### REQUIREMENT
Only one stretch of the data below is needed: the line with "The image size is (603, 581)." through the last line. Output it exactly and drop the pictures.

[Collected data entries]
§ §

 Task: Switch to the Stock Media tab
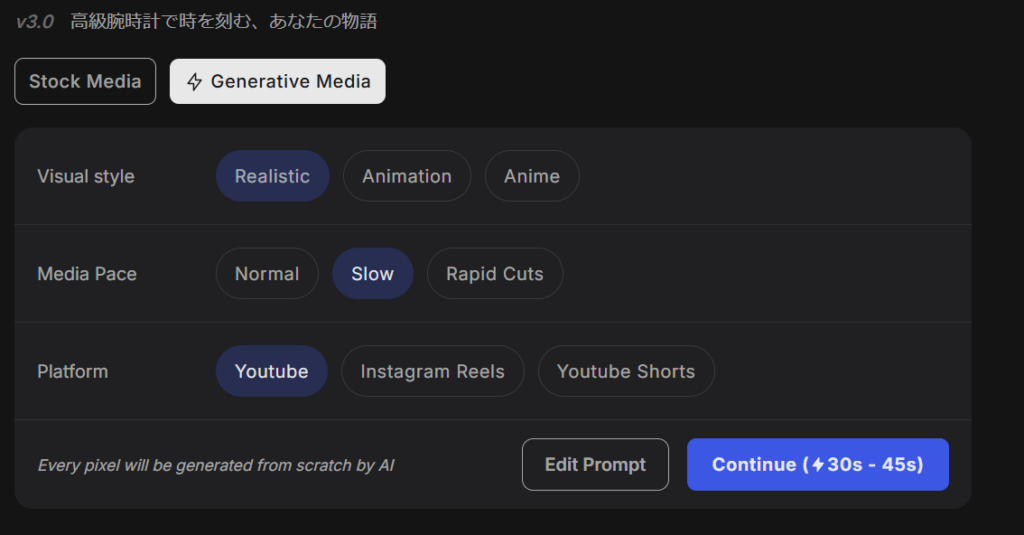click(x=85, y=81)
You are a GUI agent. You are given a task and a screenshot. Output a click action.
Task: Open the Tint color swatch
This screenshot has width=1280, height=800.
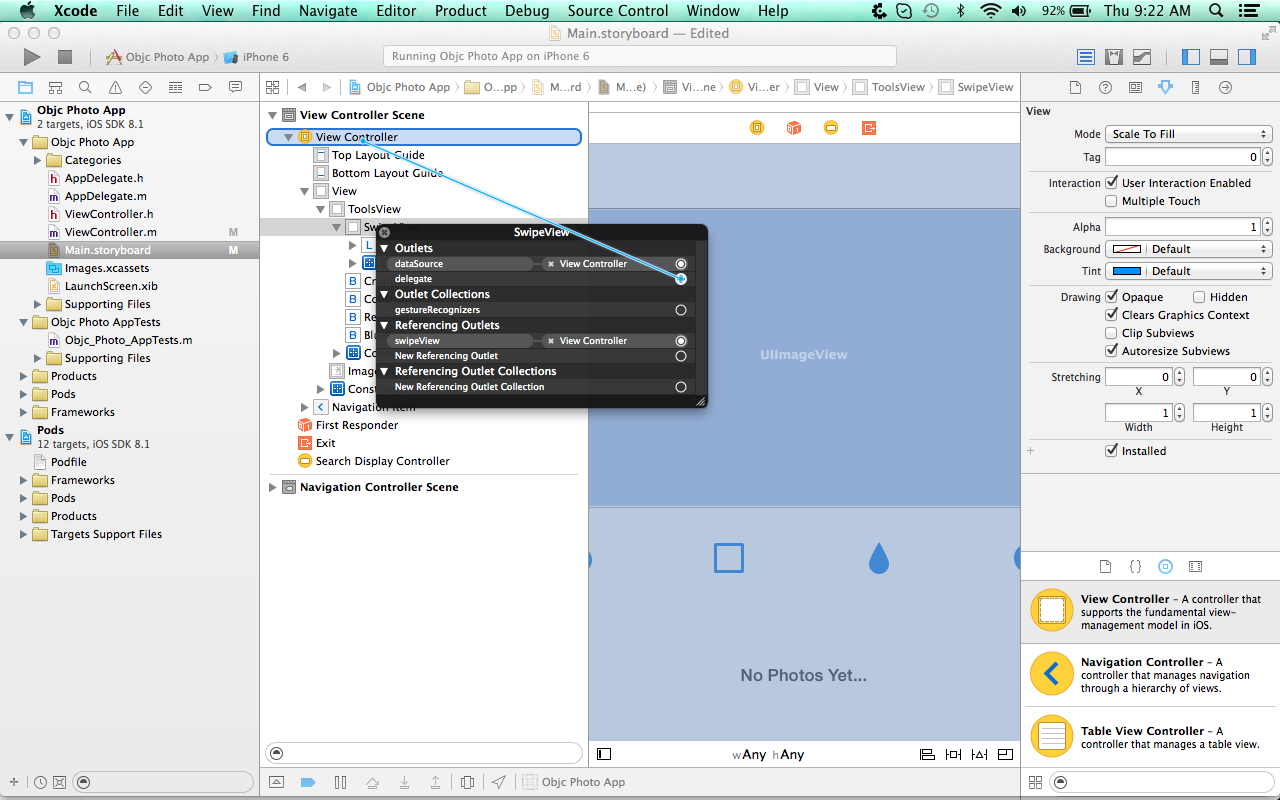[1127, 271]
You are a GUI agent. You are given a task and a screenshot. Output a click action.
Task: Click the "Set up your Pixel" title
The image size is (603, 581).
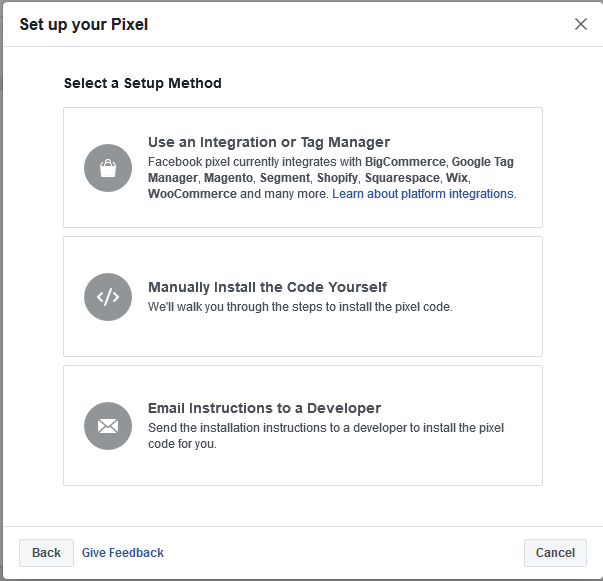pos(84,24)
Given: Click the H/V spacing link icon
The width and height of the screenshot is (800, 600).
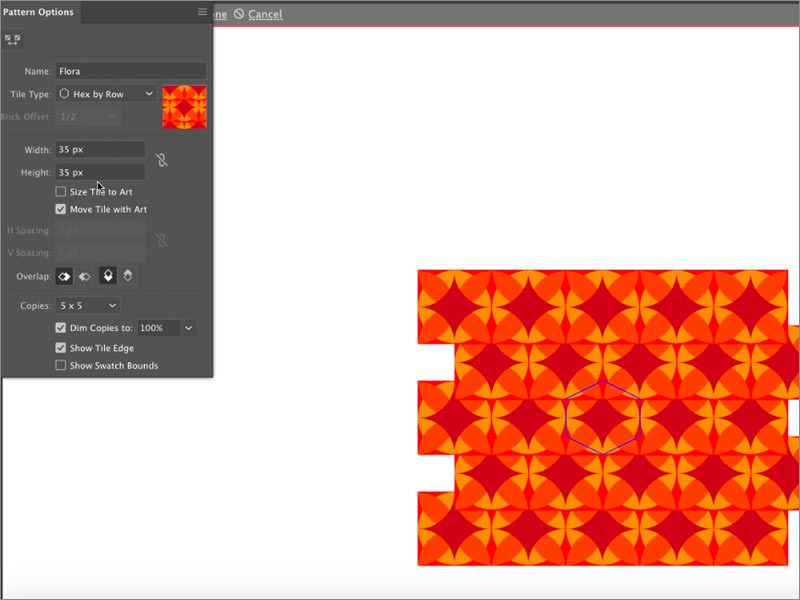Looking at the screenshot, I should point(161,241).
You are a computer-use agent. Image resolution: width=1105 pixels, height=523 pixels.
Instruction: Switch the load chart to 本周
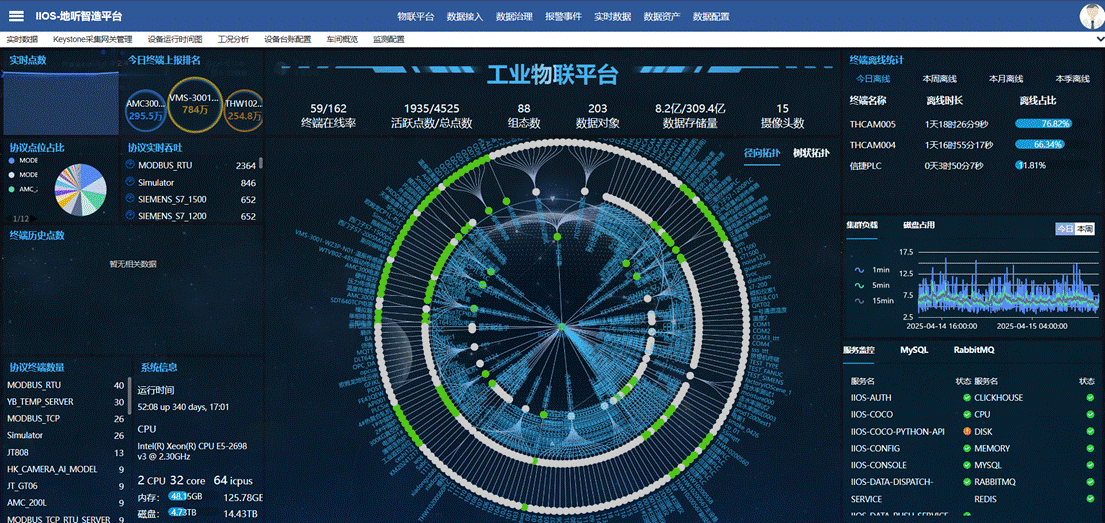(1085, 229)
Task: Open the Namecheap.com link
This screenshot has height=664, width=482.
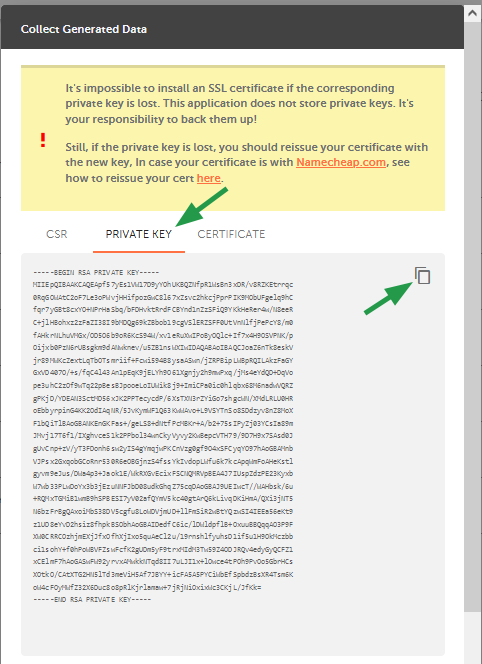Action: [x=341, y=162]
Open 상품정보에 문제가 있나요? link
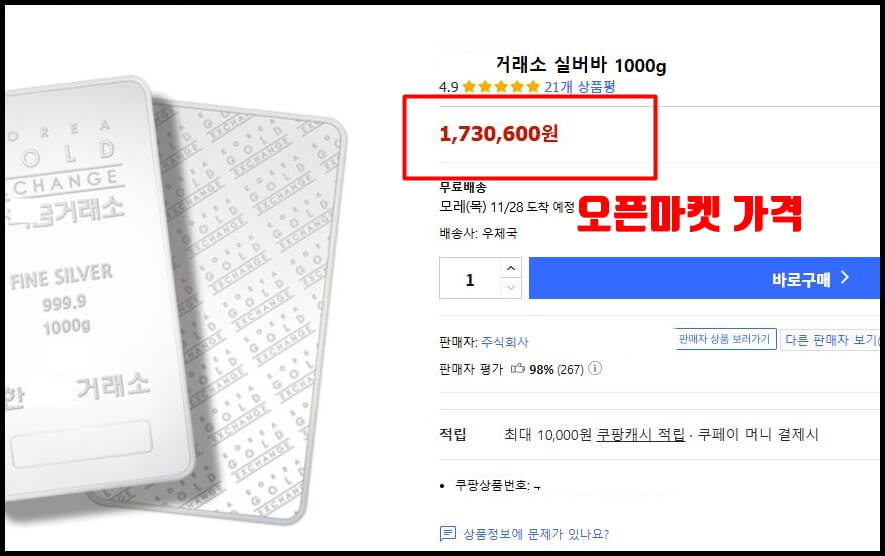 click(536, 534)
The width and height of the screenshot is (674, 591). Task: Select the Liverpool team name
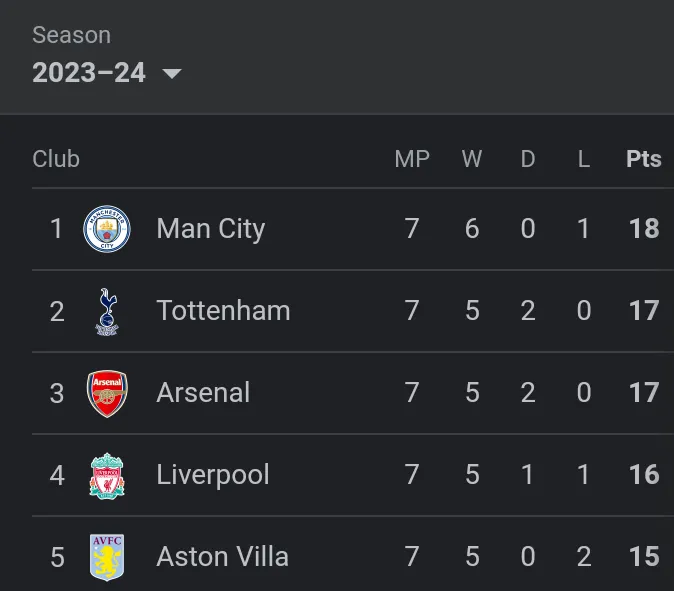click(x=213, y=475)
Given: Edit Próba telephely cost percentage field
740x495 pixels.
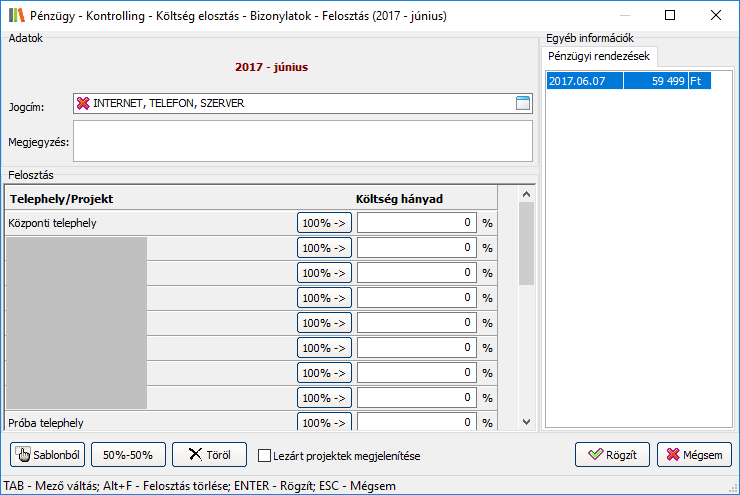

§ §

### RESULT OF THE TASK
The image size is (603, 581).
pos(84,24)
Given: Click the H/V spacing link icon
The width and height of the screenshot is (800, 600).
Looking at the screenshot, I should point(161,241).
You are a computer-use agent. Image resolution: width=1105 pixels, height=523 pixels.
Instruction: Switch the load chart to 本周
(1085, 229)
Task: Open the Namecheap.com link
This screenshot has height=664, width=482.
Action: [x=341, y=162]
Open 상품정보에 문제가 있나요? link
 click(536, 534)
The width and height of the screenshot is (674, 591). Task: Select the Liverpool team name
click(x=213, y=475)
Given: Edit Próba telephely cost percentage field
740x495 pixels.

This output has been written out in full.